## Brief
The string "Networking" may appear in lines of the entries below. Report how many lines hold it, with only the number.

## Data extract
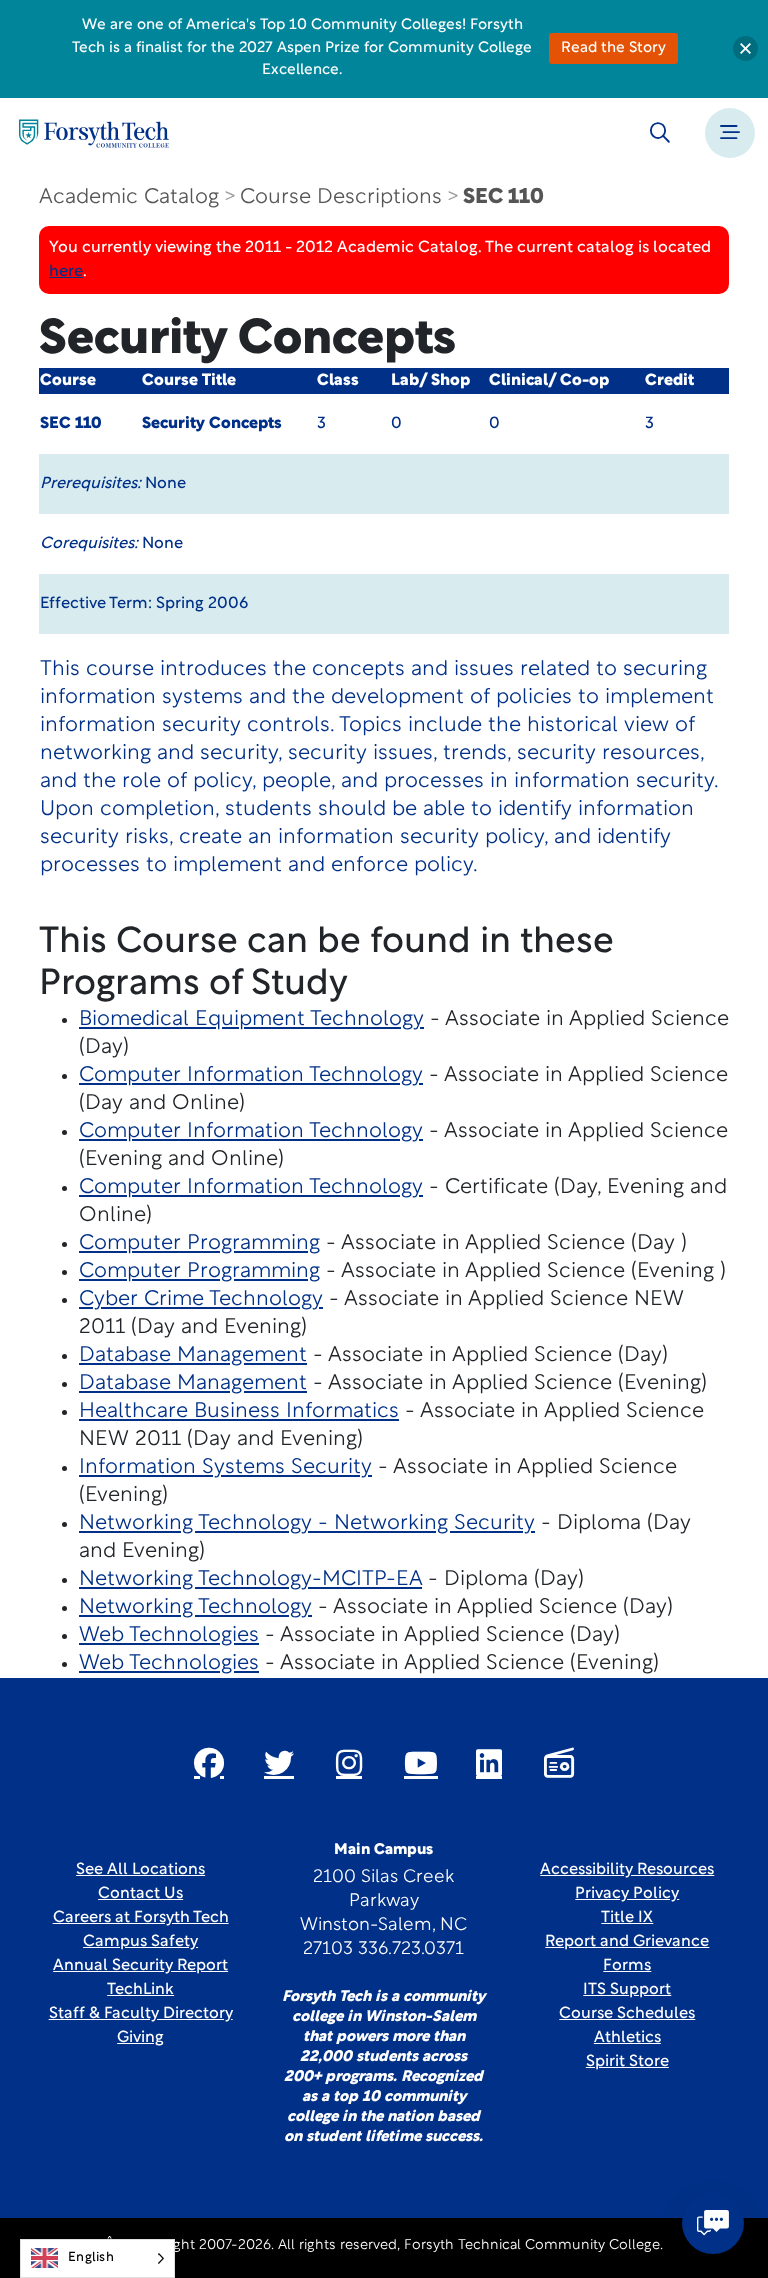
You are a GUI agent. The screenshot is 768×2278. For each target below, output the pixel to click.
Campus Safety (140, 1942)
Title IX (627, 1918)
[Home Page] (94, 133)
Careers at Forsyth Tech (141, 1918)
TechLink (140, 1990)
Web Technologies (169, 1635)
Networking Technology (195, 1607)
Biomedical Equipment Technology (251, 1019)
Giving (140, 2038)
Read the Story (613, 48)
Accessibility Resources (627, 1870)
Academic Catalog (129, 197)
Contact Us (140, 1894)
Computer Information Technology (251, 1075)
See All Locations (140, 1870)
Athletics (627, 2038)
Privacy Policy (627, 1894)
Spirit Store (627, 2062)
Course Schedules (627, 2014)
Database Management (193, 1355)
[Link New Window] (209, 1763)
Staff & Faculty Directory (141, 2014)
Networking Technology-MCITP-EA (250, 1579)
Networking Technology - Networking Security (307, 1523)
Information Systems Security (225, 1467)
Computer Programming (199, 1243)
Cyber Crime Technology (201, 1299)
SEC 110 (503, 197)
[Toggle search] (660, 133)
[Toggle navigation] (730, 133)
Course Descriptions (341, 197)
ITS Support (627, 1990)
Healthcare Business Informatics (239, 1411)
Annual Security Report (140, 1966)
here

## Solution for this exercise
3